U.N. Secretary-General Kofi Annan has delivered a report to the Security Council detailing his recent trip to Afghanistan, Pakistan, Iran and other nations.

Mr. Annan's speech focused on efforts to strengthen the interim government in Afghanistan. He said recent aid pledges from nations around the world must be delivered immediately so the new administration can begin implementing much needed reforms.

The Secretary-General also placed considerable emphasis on the issue of security, saying all other reforms depend on it. "Security was the number one preoccupation of everyone we met in Afghanistan," he said. "Indeed, the security situation remains precarious. And without security, reconstruction will not be possible and donors will not be able to disperse the money they have so generously pledged." Mr. Annan also touched on several other pressing issues. He described talks with Pakistan President Pervez Musharraf, and said they discussed rising tensions between Pakistan and India. According to Mr. Annan, Mr. Musharraf showed a willingness to resume diplomatic discussions over the status of Kashmir.

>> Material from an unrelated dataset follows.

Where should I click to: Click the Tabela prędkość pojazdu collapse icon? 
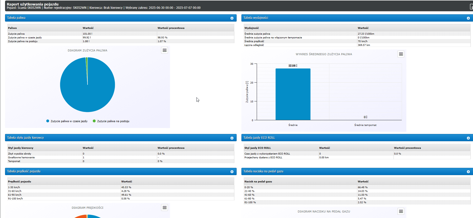232,172
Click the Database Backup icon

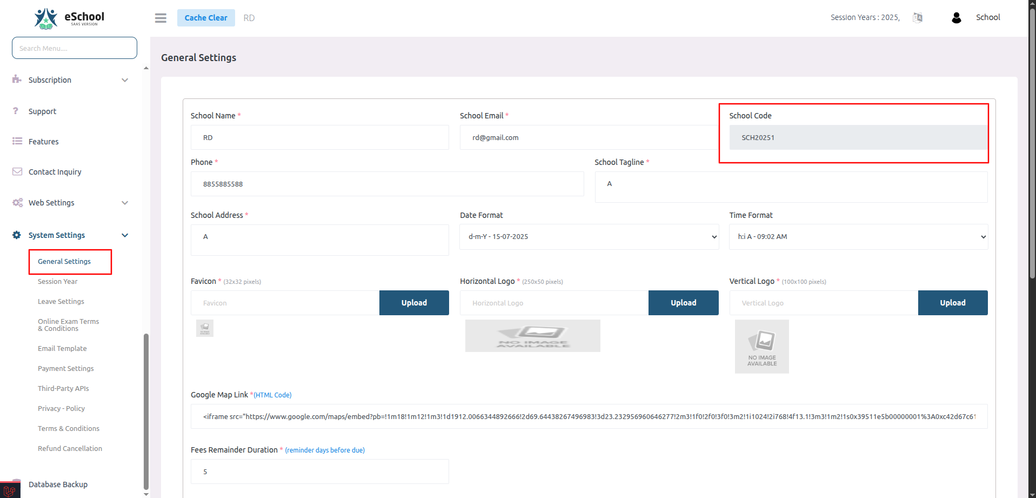tap(15, 484)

Secretary-General Annan also referred to the ongoing violence between Israelis and Palestinians. He said many world leaders he consulted on his trip, including the President of Iran and Secretary of State Colin Powell, expressed hope that peace talks can be resumed. "We need to find a way to get the parties back to the negotiating table where all issues can be addressed, terrorism as well as the occupation," said Kofi Annan. "Without this wider political context, and without some alleviation of the humanitarian plight of the Palestinians, I fear that progress will be nearly impossible, and the risk of further violence all too great. Mr. Annan said he would continue to do his utmost to resolve what he called the "impasse" between the Israelis and Palestinians.